> Exercise brief:
Can you set out the lines of the entries below as a numbered list, skipping blank lines and leaving out the pictures?

--------------------------------------------------

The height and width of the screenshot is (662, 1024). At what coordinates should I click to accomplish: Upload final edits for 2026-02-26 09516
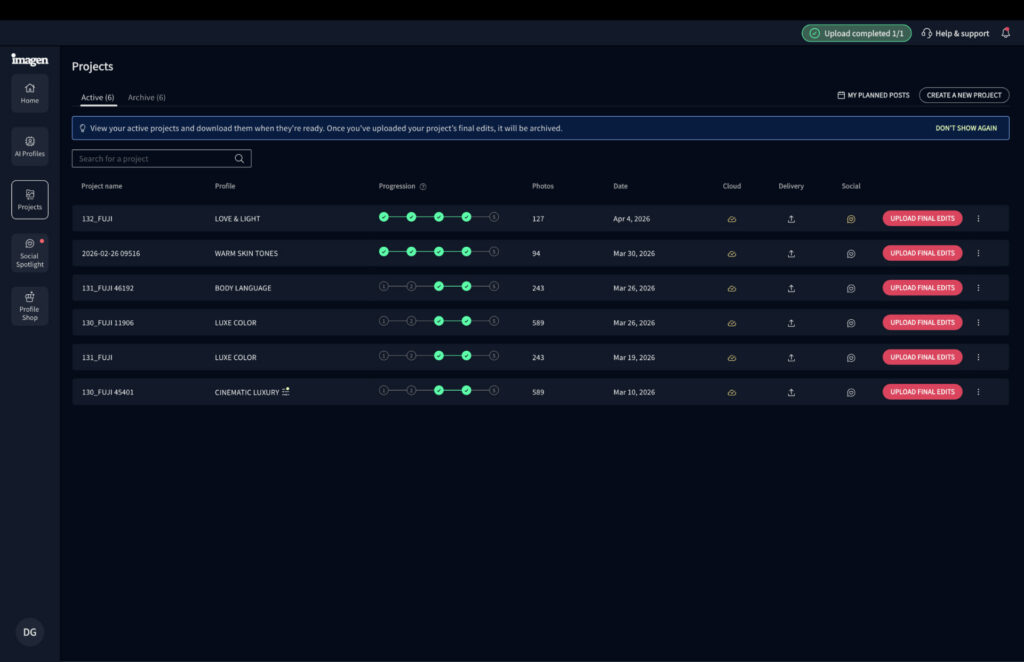point(922,253)
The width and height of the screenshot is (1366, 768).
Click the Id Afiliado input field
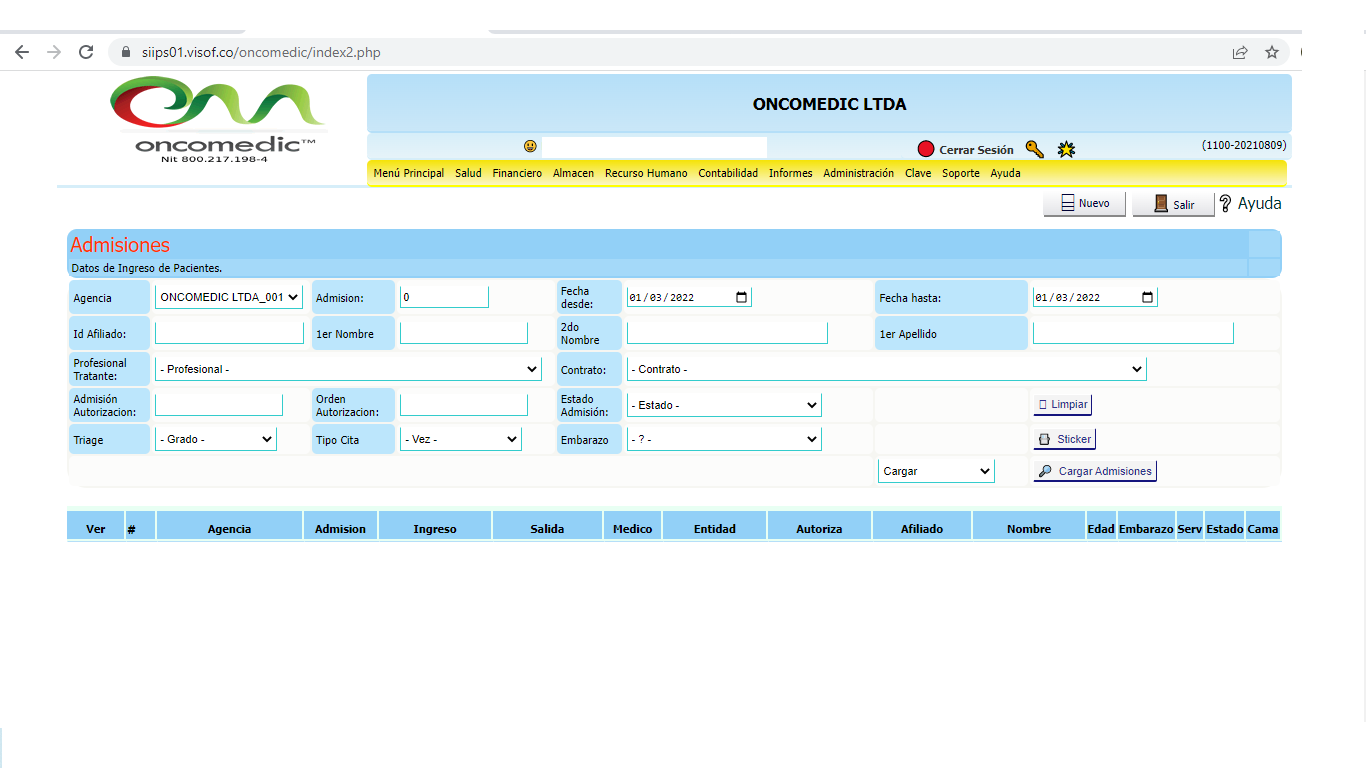tap(229, 333)
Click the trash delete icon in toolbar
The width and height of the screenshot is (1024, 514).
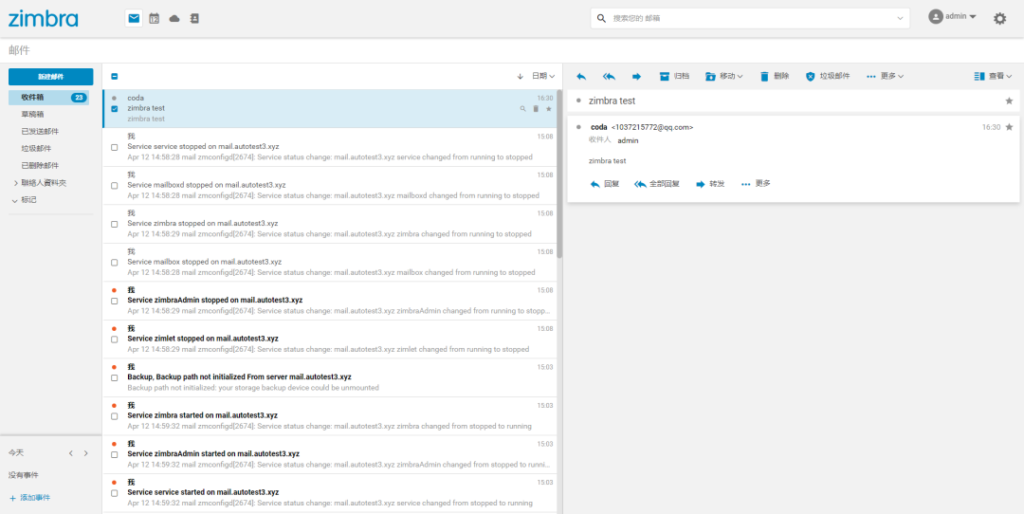[x=765, y=76]

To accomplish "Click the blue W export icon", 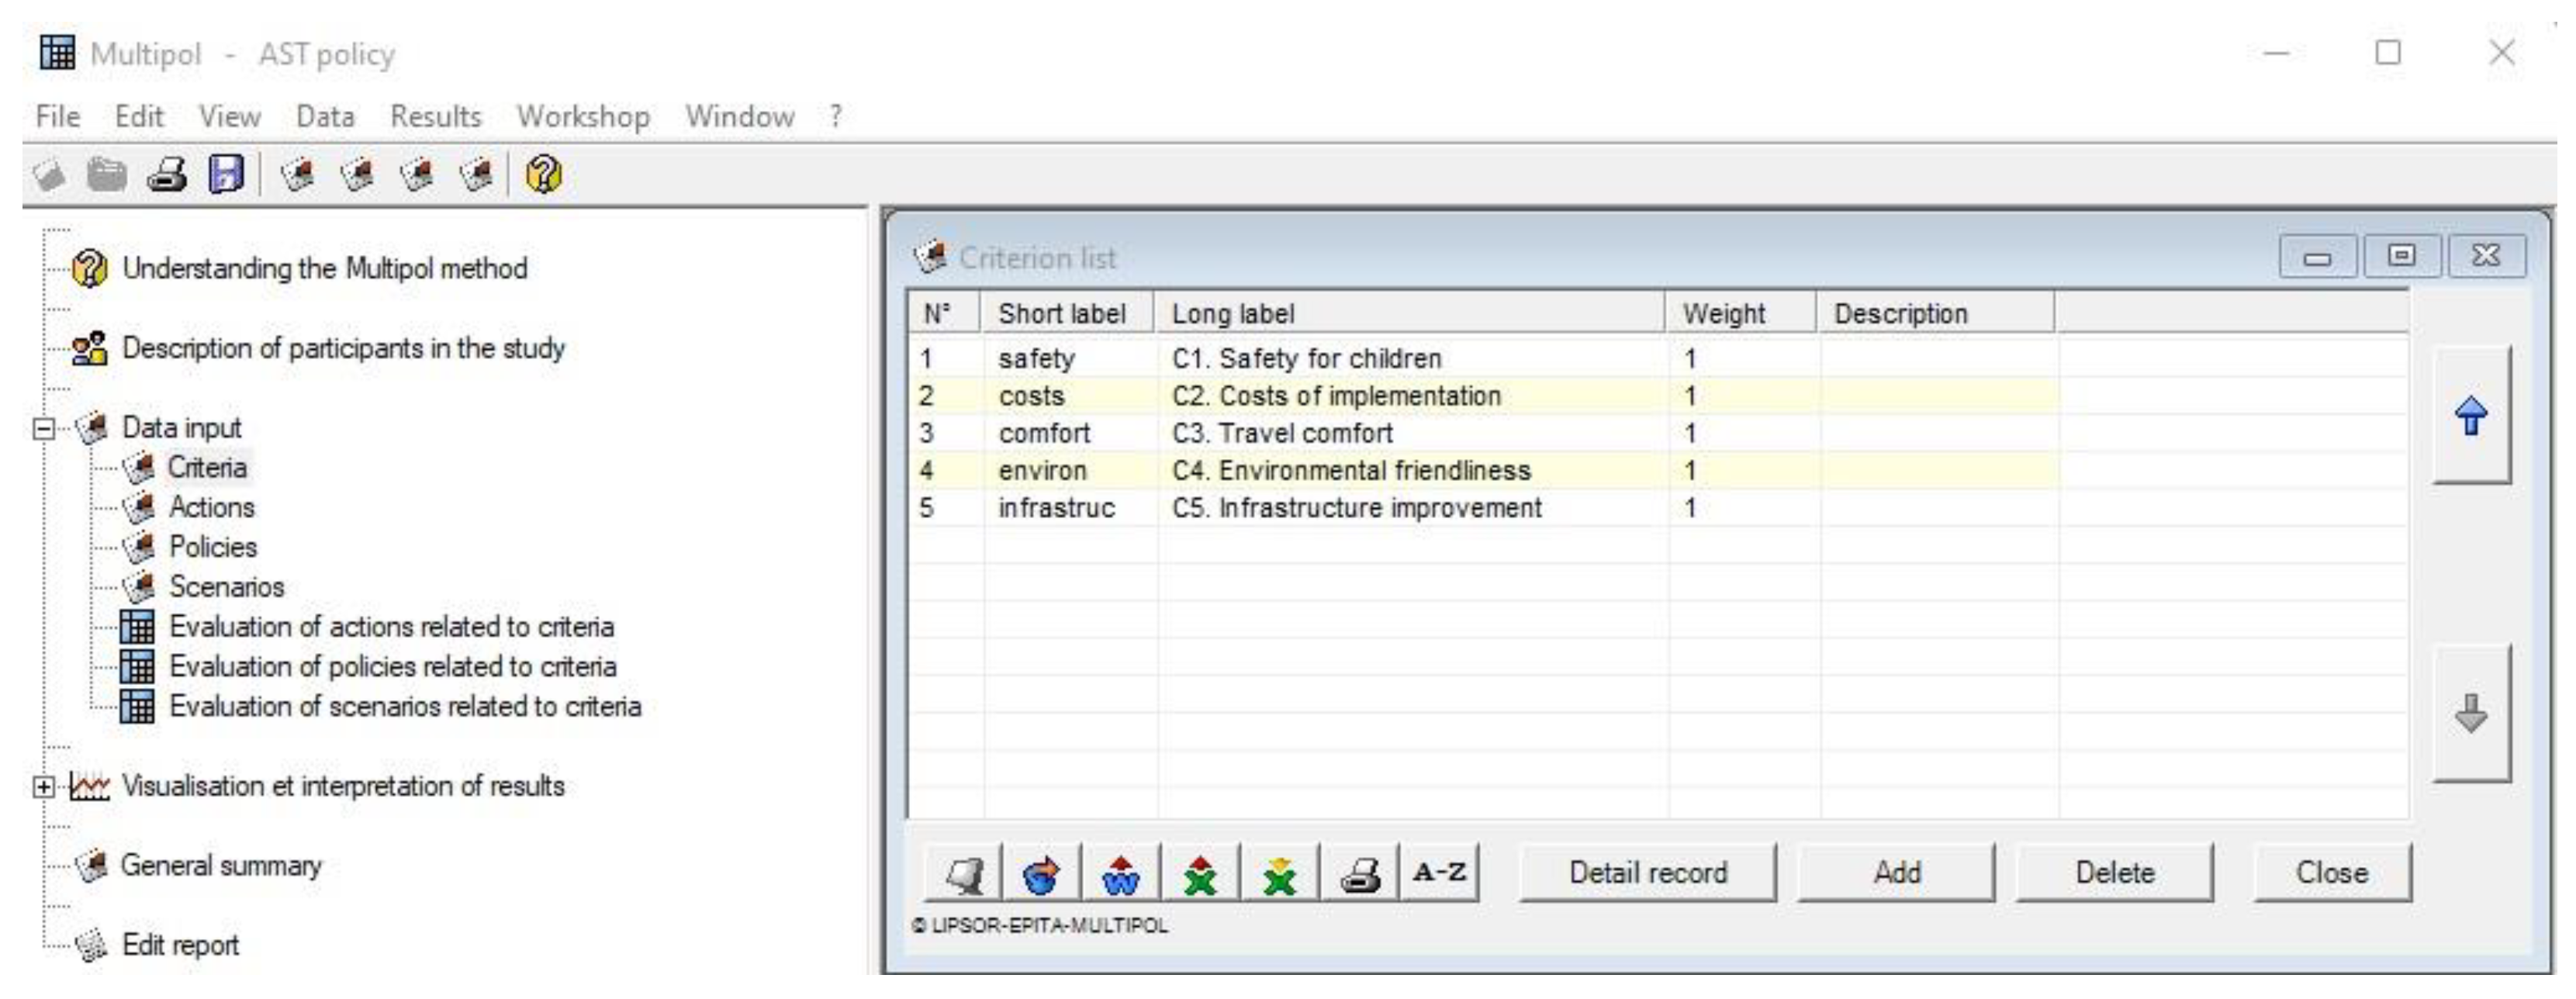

--------------------------------------------------

> Complete output:
1. The height and width of the screenshot is (662, 1024). At what coordinates should I click to accomplish: Upload final edits for 2026-02-26 09516
2. point(922,253)
3. The width and height of the screenshot is (1366, 768).
4. Click the Id Afiliado input field
5. tap(229, 333)
6. Click the trash delete icon in toolbar
7. The width and height of the screenshot is (1024, 514).
8. [x=765, y=76]
9. To accomplish "Click the blue W export icon", 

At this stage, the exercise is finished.